Rows of pointing data:
------------------------------------------------------------------------
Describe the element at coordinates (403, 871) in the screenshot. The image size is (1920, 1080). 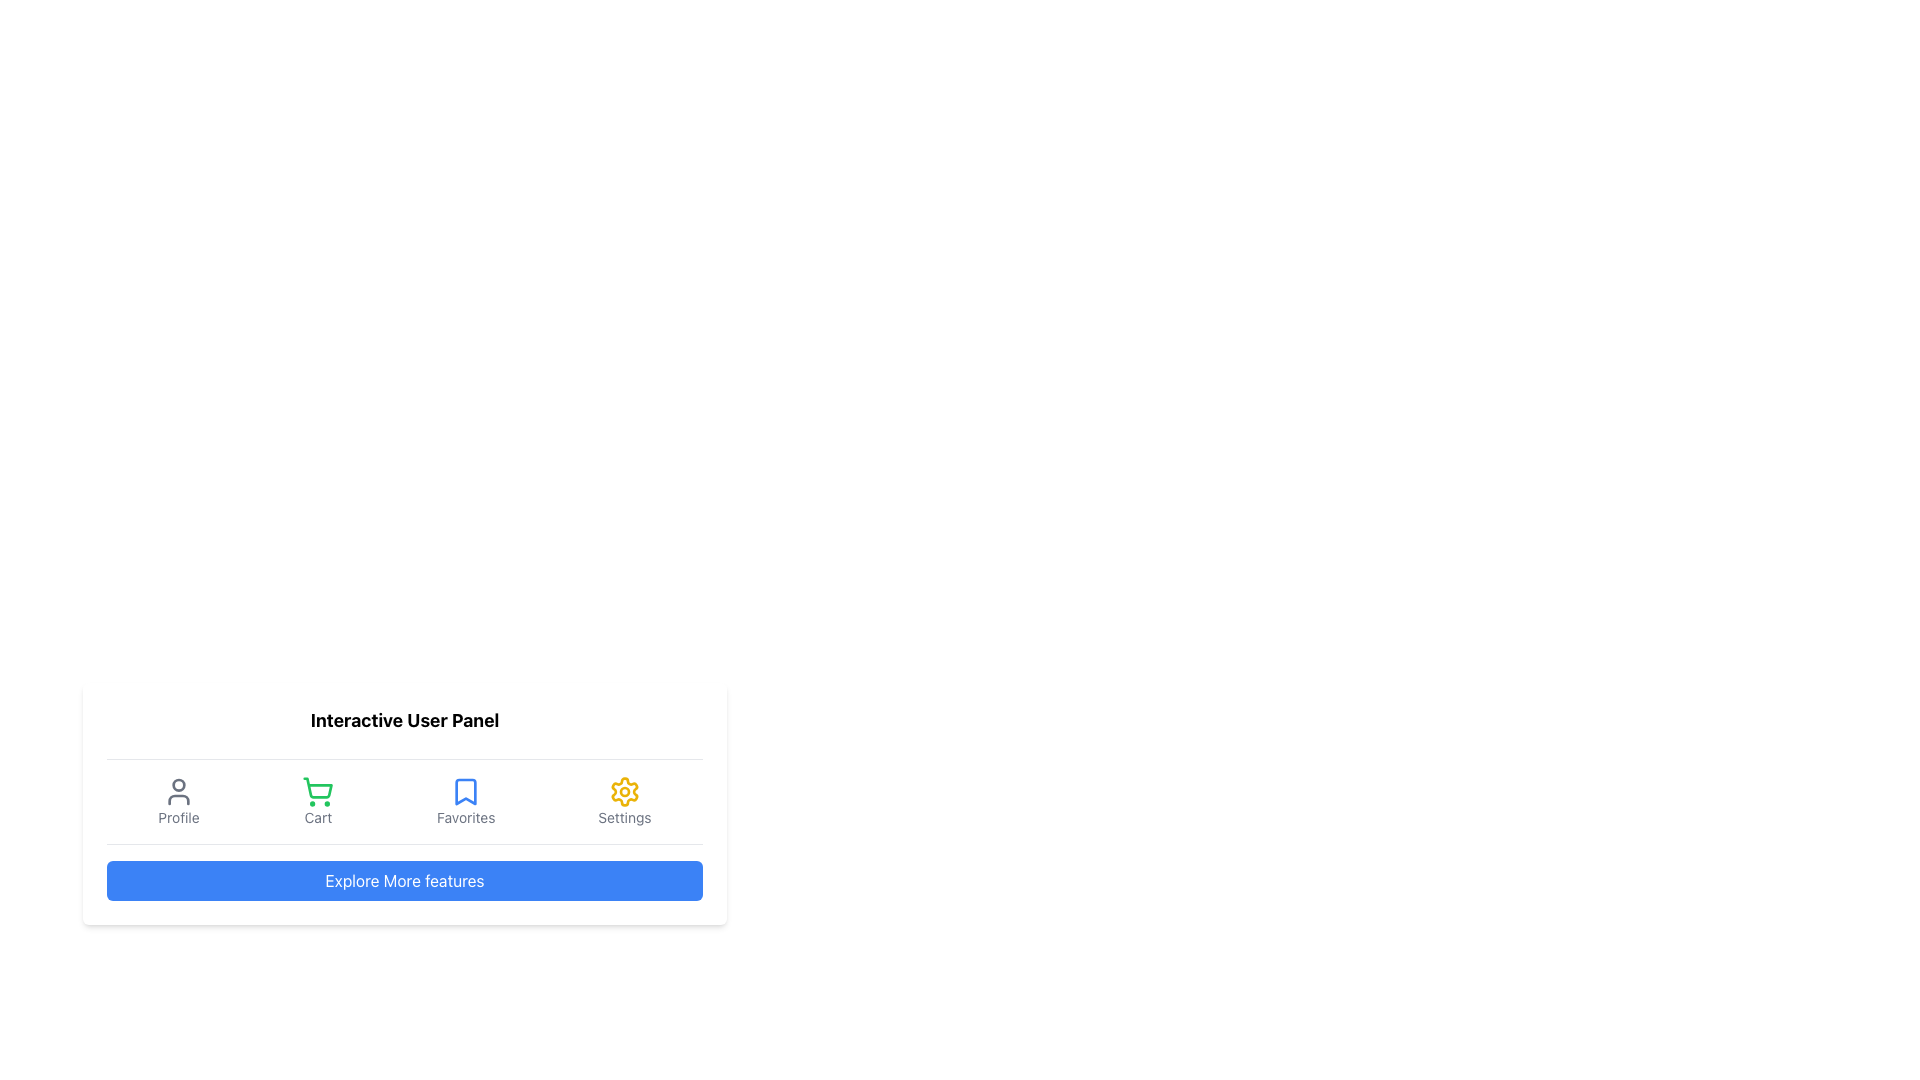
I see `the interactive button located at the bottom section of the 'Interactive User Panel' card` at that location.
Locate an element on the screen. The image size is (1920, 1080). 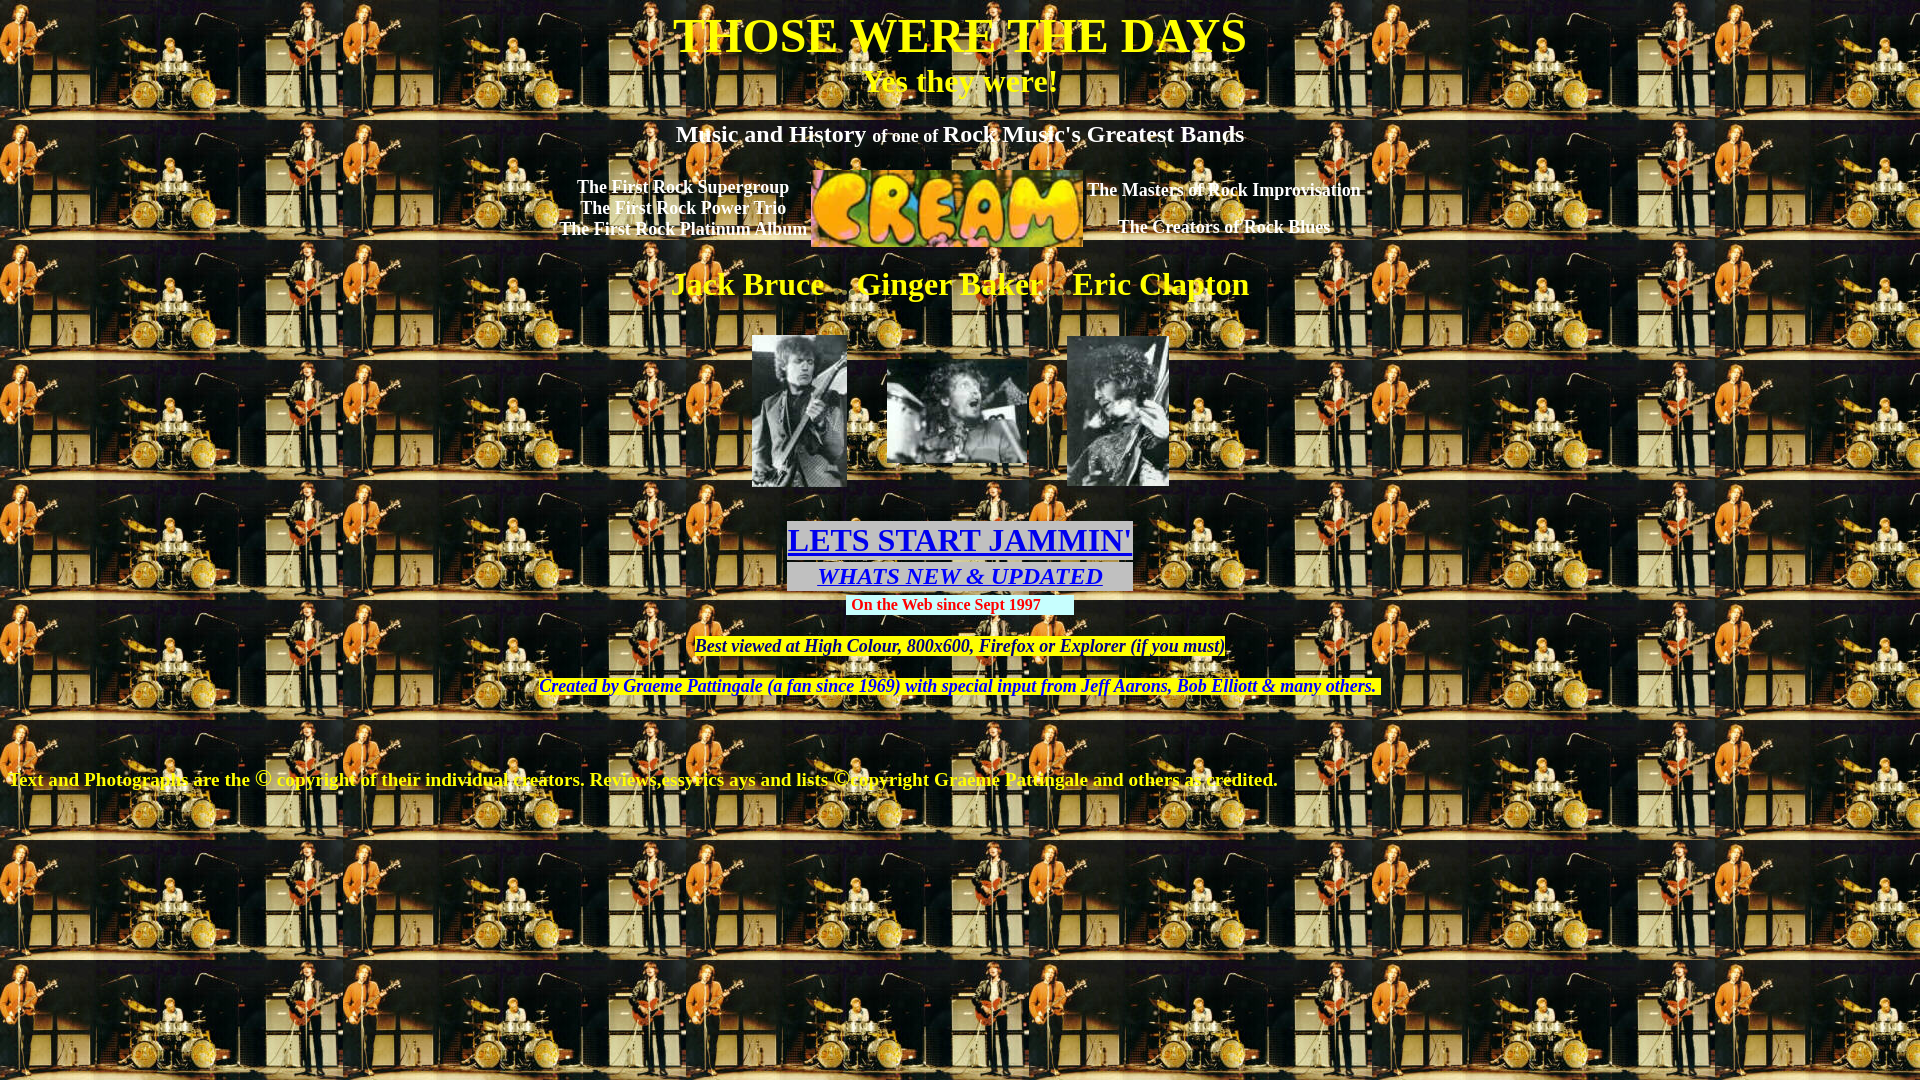
'WHATS NEW & UPDATED' is located at coordinates (960, 578).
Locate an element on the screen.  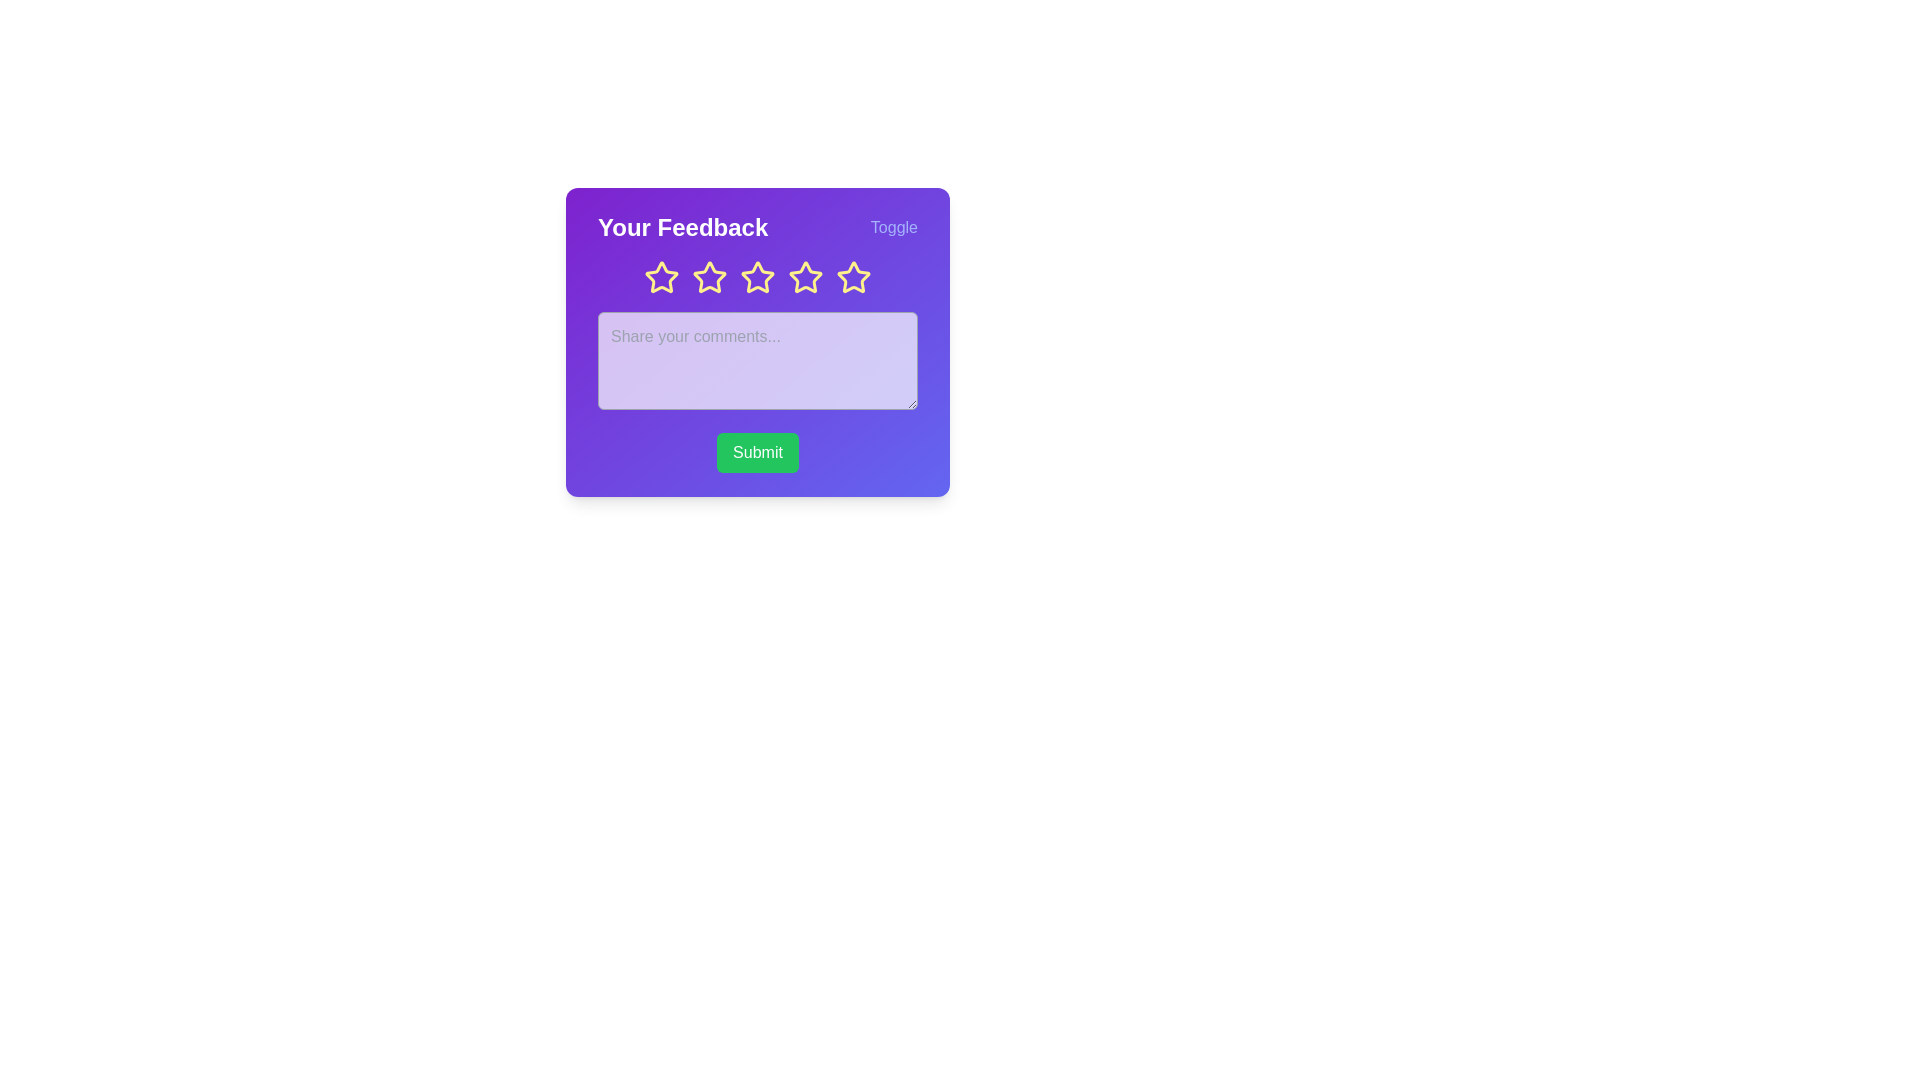
the third star icon in a horizontal row of five star icons, which is styled with a pale yellow fill and outlined in a darker hue, located within the user interface card titled 'Your Feedback' is located at coordinates (806, 277).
------------------------------------------------------------------------
→ **Problem statement**
Please copy all of the records again, swapping "on the screen" for "in the screenshot" and changing nothing else, with the pictures left out.

→ **Complete response**
Describe the element at coordinates (403, 871) in the screenshot. The image size is (1920, 1080). 
I see `the interactive button located at the bottom section of the 'Interactive User Panel' card` at that location.
Locate an element in the screenshot. The image size is (1920, 1080). 
'WHATS NEW & UPDATED' is located at coordinates (960, 578).
Locate an element in the screenshot.  
the third star icon in a horizontal row of five star icons, which is styled with a pale yellow fill and outlined in a darker hue, located within the user interface card titled 'Your Feedback' is located at coordinates (806, 277).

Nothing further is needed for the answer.